DX43
Incidence of Relapse during the First 6 Months in a Cohort of Patients Switched to Dimethyl Fumarate

Thursday, May 29, 2014
Trinity Exhibit Hall
Lynda Hillman, DNP , MS Center, Univ of Washington, Seattle, Seattle, WA
Deborah Gallaro, R.Ph. , MS Center, Univ of Washington, Seattle, Seattle, WA



Background:

Dimethyl fumarate is the most recently approved oral DMT in the US. The safety profile of dimethyl fumarate is considered benign compared with that of natalizumab.

Natalizumab, although a highly effective disease-modifying treatment (DMT) for multiple sclerosis (MS), carries a serious risk of progressive multifocal leukencephalopathy (PML) 1, although this risk may be stratified based on certain patient characteristics.

Many MS providers planned to switch their natalizumab patients with high risk to dimethyl fumarate once it became available. Patients with injection fatigue or with insufficient disease control on the interferons or glatiramir acetate were also considered good candidates for dimethyl fumarate.

Objectives:

To delineate patient characteristics associated with relapse during first six months on dimethyl fumarate therapy.

Methods:

Records review of patients with relapses significant enough to require rescue treatment during their first six months on dimethyl fumarate. Our clinic standard is three days of intravenous methylprednisolone (IVMP).

Results:

Most relapses occurred among female patients aged 30-40, in the third to fourth month after the switch, and among those whose prior DMT was natalizumab.

Discussion: Full response to dimethyl fumarate is not seen until six months2. Relapse occurrence after natalizumab discontinuation rises substantially at ~3-5 months if no other DMT is started.1Given that many natalizumab patients have aggressive disease, it should not surprise, though it does disappoint, to find that breakthrough disease may still occur when these patients are switched to dimethyl fumarate.
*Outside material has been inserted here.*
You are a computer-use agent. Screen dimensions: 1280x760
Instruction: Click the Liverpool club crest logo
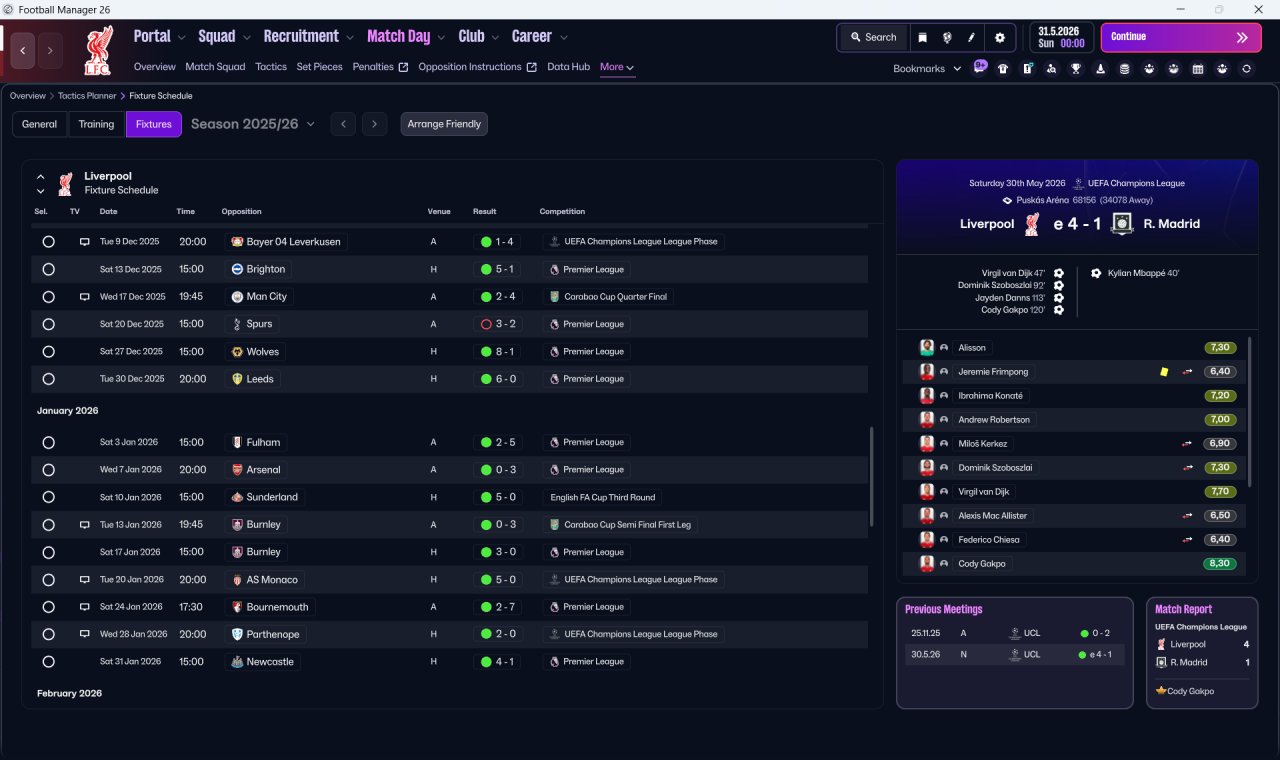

Our observations are of a small group of patients in one location. However, it is commonly observed that in the first few years after a drug's market approval we often see aspects of a drug that were not seen during clinical trials.

Conclusions:

Dimethyl fumarate is a welcome addition to DMT options. Counseling of patients prior to start of dimethyl fumarate should include a discussion of possible increased risk of relapse during the first six months on therapy. This appears to be particularly important for younger, female patients switched from natalizumab. Further characterization of patient response to dimethyl fumarate in the broader MS population is needed.

References:

  1. Tysabri product information insert (2013).
  2. Tecfidera product information insert (2013).